For terrorism in the West to be met with this type of reaction would be inconceivable. But this series of events took place in Rwanda – in Africa, where the standards for terrorism are apparently different.
Rather than holding Paul Rusesabagina to account for his role in the murder of 17-year-old Isaac Niwenshuti, 13-year-old Ornella Sine Atete, and at least eight other innocent Rwandans, protests of his innocence were immediate and widespread.
Fiction was privileged over reality: a Hollywood script, of the 2004 film Hotel Rwanda was sufficient to exonerate him in the court of public opinion. In the real world, however, Rusesabagina’s involvement with terrorism was beyond doubt.
This much has been known since 2008, when a Stuttgart trial first uncovered his involvement with the FDLR, a group sanctioned by the UN for "serious violations of international law”. Western Union transfers to FDLR members, obtained by American and Belgian law enforcement, were revealed at trial. He described the foundation of the FLN in an online press conference, as a force made up of ex-soldiers from known terrorist groups, and bragged about their presence in the forests of Burundi on public radio, including on Voice of America.
The rest of the world had seemingly confused Rusesabagina for Don Cheadle, the actor who played Rusesabagina in a fictional 2004 film. Thus, the picture painted by the global media was of heroism, rather than terrorism.
It was not just journalists who fell into this trap. American Senators, British MPs, European MEPs, and several NGOs lamented Rusesabagina’s arrest and conviction.

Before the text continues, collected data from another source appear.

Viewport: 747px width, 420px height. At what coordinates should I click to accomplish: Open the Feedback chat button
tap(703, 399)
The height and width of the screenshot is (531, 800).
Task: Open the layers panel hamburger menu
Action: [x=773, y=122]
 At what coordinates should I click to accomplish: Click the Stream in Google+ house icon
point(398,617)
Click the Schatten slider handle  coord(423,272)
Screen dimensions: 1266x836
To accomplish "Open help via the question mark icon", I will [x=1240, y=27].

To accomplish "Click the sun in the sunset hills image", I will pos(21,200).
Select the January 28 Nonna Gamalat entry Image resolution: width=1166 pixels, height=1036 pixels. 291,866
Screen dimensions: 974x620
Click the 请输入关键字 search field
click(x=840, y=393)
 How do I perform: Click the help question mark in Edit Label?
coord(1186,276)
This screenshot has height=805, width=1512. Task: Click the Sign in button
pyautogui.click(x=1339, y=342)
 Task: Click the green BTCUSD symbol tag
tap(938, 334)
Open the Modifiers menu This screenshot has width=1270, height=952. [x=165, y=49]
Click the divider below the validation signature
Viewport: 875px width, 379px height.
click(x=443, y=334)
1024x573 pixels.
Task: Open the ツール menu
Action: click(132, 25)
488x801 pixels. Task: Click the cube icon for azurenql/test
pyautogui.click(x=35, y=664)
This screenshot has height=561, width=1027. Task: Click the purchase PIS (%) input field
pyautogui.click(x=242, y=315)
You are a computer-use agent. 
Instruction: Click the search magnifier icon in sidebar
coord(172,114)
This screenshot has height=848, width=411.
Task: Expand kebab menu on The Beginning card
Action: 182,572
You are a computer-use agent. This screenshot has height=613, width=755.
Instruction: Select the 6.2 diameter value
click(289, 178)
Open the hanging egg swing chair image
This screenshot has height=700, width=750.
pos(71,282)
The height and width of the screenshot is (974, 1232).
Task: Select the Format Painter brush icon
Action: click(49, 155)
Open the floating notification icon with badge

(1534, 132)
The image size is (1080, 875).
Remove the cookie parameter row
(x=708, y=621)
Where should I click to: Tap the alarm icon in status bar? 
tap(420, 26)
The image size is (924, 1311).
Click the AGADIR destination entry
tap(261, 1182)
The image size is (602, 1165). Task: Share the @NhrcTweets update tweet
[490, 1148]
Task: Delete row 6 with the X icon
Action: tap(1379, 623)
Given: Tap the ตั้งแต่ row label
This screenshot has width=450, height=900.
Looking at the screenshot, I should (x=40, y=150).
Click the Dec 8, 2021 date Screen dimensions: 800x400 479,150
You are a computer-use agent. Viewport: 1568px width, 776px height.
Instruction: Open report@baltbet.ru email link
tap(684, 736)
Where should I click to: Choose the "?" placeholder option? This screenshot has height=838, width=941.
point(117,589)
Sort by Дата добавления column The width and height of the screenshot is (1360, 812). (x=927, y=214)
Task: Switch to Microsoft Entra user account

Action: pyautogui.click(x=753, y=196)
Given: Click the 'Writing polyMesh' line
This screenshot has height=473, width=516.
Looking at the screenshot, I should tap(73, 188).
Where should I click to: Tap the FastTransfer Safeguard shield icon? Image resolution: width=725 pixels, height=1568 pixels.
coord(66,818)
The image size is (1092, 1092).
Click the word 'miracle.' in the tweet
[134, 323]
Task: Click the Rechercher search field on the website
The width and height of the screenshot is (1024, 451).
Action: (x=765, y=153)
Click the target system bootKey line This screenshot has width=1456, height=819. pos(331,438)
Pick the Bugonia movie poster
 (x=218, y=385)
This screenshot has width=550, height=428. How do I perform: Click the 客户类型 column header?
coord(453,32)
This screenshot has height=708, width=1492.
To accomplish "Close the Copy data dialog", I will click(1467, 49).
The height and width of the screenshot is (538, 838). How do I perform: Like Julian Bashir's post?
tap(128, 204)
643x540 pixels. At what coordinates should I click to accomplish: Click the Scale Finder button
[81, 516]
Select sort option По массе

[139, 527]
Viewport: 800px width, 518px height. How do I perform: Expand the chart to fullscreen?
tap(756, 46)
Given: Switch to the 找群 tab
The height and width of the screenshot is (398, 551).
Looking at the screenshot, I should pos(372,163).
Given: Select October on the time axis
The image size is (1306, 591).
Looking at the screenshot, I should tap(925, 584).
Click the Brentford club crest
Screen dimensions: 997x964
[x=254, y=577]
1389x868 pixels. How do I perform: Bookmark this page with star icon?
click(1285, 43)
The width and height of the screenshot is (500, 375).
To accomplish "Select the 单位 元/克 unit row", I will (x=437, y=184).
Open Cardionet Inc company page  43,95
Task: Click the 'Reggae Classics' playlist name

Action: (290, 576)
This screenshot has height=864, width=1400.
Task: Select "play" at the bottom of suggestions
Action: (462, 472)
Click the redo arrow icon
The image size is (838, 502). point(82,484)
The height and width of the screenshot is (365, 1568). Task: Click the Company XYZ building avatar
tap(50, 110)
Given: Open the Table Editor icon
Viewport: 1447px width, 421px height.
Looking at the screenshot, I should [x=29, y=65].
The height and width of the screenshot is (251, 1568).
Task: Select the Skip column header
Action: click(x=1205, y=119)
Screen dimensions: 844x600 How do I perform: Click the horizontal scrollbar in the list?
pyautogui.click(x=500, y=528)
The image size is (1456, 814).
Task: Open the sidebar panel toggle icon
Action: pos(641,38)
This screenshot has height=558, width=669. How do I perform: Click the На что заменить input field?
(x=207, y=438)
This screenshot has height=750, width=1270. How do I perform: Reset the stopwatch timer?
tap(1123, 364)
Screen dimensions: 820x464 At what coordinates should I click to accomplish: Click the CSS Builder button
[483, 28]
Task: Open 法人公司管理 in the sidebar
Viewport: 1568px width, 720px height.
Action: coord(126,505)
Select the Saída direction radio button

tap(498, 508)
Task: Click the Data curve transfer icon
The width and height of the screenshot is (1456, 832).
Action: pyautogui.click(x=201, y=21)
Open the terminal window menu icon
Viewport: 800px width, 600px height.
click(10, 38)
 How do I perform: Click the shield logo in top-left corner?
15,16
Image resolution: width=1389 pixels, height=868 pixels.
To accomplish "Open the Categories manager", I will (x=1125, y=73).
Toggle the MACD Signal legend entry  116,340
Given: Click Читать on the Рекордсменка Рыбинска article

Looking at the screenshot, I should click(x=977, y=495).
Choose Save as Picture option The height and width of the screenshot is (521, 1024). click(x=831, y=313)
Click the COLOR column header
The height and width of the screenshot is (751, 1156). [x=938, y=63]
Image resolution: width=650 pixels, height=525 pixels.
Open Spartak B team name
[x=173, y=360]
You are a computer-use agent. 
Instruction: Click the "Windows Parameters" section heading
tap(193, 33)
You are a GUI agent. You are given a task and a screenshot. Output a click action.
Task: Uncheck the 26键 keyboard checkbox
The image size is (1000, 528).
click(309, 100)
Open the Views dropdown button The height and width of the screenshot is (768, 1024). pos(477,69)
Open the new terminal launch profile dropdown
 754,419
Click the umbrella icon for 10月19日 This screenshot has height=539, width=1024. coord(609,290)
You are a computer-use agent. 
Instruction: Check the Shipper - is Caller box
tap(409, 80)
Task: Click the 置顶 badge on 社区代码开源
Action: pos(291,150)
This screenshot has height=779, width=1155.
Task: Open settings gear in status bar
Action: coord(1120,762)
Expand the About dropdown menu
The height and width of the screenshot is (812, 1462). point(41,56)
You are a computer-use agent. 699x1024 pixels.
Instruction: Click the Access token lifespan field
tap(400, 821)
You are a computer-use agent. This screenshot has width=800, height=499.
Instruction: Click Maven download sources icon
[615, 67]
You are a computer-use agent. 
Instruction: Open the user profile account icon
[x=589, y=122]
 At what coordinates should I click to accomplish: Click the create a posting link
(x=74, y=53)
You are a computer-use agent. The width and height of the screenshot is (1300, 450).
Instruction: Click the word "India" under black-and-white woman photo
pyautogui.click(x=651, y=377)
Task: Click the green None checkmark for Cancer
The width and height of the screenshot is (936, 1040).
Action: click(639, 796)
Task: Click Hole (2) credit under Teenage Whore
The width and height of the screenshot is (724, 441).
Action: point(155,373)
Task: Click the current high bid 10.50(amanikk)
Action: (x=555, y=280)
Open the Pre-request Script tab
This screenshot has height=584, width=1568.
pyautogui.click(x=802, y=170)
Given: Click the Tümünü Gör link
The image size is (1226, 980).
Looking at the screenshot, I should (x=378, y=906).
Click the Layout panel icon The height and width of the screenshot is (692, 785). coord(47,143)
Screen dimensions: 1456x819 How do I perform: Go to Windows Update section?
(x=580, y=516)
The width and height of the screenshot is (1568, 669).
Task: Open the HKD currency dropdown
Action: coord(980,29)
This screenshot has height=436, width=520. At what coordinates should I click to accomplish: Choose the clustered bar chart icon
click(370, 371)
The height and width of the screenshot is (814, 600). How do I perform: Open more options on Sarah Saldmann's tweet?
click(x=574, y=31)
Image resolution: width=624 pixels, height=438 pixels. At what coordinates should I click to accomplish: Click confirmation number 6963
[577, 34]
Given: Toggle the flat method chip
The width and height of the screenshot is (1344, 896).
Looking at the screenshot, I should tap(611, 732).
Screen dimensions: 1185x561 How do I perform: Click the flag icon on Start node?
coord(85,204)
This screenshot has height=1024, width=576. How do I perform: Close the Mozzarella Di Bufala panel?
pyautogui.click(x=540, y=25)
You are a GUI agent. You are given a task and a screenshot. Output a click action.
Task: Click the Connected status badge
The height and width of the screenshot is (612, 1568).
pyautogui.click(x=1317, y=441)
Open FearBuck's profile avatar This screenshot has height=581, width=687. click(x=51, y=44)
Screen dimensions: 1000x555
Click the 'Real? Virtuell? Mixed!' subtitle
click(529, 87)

To them, there was no point in even considering the notion that the much-lauded "real-life hero of Hotel Rwanda” could put a foot wrong.
Regrettably, these blatant double standards are hardly surprising. Nor are the failures to treat the victims of terror with the respect they deserve. For centuries, African realities have been flattened, distorted by one-dimensional perspectives, which privilege simplicity and sensationalism over nuance and analysis.
As if to underscore this, Rusesabagina’s 20 co-defendants, also confessed members of the FLN, were swept aside, ignored by Western audiences fixated on headlines alone. Even less column inches were devoted to the FLN’s victims.
Time and again, Africans realities are fit into pre-conceived frameworks, and thus violent armed movements like the FLN are depicted as "activists”, repressed freedom fighters taking arms against "authoritarian” governments. The Manichean dichotomy – good vs. evil – distorts the field of reality. Governments trying to protect the peace and safety of their citizens are demonised as "repressive”.
It is time that the world reassesses how these underlying biases affect the way in which Africa is treated.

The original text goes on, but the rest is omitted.